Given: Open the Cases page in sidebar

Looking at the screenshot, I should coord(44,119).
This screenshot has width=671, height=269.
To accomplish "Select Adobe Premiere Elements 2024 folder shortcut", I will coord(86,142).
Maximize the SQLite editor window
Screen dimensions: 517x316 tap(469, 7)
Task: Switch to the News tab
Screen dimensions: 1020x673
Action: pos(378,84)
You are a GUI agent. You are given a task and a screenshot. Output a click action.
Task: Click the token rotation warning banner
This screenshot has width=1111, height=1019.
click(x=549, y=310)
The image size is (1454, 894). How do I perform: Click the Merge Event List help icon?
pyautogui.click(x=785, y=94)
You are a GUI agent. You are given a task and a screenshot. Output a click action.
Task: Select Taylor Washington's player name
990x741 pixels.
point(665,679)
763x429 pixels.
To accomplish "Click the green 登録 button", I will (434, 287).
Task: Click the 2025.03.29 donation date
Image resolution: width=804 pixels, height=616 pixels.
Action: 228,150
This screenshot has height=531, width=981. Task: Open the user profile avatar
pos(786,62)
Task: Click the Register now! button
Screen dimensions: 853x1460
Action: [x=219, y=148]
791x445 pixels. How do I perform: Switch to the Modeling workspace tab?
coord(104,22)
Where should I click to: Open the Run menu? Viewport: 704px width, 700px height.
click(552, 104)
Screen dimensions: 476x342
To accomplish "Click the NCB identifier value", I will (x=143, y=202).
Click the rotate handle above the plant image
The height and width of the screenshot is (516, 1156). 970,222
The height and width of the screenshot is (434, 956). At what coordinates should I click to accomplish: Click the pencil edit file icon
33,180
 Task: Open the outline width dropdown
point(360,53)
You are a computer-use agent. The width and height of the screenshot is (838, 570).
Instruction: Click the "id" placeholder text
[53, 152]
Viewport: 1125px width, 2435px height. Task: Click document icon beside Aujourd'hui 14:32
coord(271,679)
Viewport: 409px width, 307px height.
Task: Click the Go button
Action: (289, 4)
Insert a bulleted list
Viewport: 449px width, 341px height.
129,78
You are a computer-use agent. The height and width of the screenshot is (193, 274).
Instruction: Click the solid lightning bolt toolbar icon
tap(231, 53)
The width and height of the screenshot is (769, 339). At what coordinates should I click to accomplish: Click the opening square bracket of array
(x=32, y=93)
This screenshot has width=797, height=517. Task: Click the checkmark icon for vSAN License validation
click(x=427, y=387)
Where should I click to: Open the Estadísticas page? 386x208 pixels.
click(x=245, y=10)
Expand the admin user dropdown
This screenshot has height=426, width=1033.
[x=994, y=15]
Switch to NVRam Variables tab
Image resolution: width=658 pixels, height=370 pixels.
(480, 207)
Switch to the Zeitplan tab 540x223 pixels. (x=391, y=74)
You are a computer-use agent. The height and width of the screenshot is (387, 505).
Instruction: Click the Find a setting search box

__GIVEN REQUEST__. Arrange every line of the records above as a JSON list of strings, one string per line, leaving out blank lines.

__EXPECTED ANSWER__.
[
  "Given: Open the Cases page in sidebar",
  "Looking at the screenshot, I should coord(44,119).",
  "This screenshot has width=671, height=269.",
  "To accomplish \"Select Adobe Premiere Elements 2024 folder shortcut\", I will coord(86,142).",
  "Maximize the SQLite editor window",
  "Screen dimensions: 517x316 tap(469, 7)",
  "Task: Switch to the News tab",
  "Screen dimensions: 1020x673",
  "Action: pos(378,84)",
  "You are a GUI agent. You are given a task and a screenshot. Output a click action.",
  "Task: Click the token rotation warning banner",
  "This screenshot has width=1111, height=1019.",
  "click(x=549, y=310)",
  "The image size is (1454, 894). How do I perform: Click the Merge Event List help icon?",
  "pyautogui.click(x=785, y=94)",
  "You are a GUI agent. You are given a task and a screenshot. Output a click action.",
  "Task: Select Taylor Washington's player name",
  "990x741 pixels.",
  "point(665,679)",
  "763x429 pixels.",
  "To accomplish \"Click the green 登録 button\", I will (434, 287).",
  "Task: Click the 2025.03.29 donation date",
  "Image resolution: width=804 pixels, height=616 pixels.",
  "Action: 228,150",
  "This screenshot has height=531, width=981. Task: Open the user profile avatar",
  "pos(786,62)",
  "Task: Click the Register now! button",
  "Screen dimensions: 853x1460",
  "Action: [x=219, y=148]",
  "791x445 pixels. How do I perform: Switch to the Modeling workspace tab?",
  "coord(104,22)",
  "Where should I click to: Open the Run menu? Viewport: 704px width, 700px height.",
  "click(552, 104)",
  "Screen dimensions: 476x342",
  "To accomplish \"Click the NCB identifier value\", I will (x=143, y=202).",
  "Click the rotate handle above the plant image",
  "The height and width of the screenshot is (516, 1156). 970,222",
  "The height and width of the screenshot is (434, 956). At what coordinates should I click to accomplish: Click the pencil edit file icon",
  "33,180",
  " Task: Open the outline width dropdown",
  "point(360,53)",
  "You are a computer-use agent. The width and height of the screenshot is (838, 570).",
  "Instruction: Click the \"id\" placeholder text",
  "[53, 152]",
  "Viewport: 1125px width, 2435px height. Task: Click document icon beside Aujourd'hui 14:32",
  "coord(271,679)",
  "Viewport: 409px width, 307px height.",
  "Task: Click the Go button",
  "Action: (289, 4)",
  "Insert a bulleted list",
  "Viewport: 449px width, 341px height.",
  "129,78",
  "You are a computer-use agent. The height and width of the screenshot is (193, 274).",
  "Instruction: Click the solid lightning bolt toolbar icon",
  "tap(231, 53)",
  "The width and height of the screenshot is (769, 339). At what coordinates should I click to accomplish: Click the opening square bracket of array",
  "(x=32, y=93)",
  "This screenshot has width=797, height=517. Task: Click the checkmark icon for vSAN License validation",
  "click(x=427, y=387)",
  "Where should I click to: Open the Estadísticas page? 386x208 pixels.",
  "click(x=245, y=10)",
  "Expand the admin user dropdown",
  "This screenshot has height=426, width=1033.",
  "[x=994, y=15]",
  "Switch to NVRam Variables tab",
  "Image resolution: width=658 pixels, height=370 pixels.",
  "(480, 207)",
  "Switch to the Zeitplan tab 540x223 pixels. (x=391, y=74)",
  "You are a computer-use agent. The height and width of the screenshot is (387, 505).",
  "Instruction: Click the Find a setting search box"
]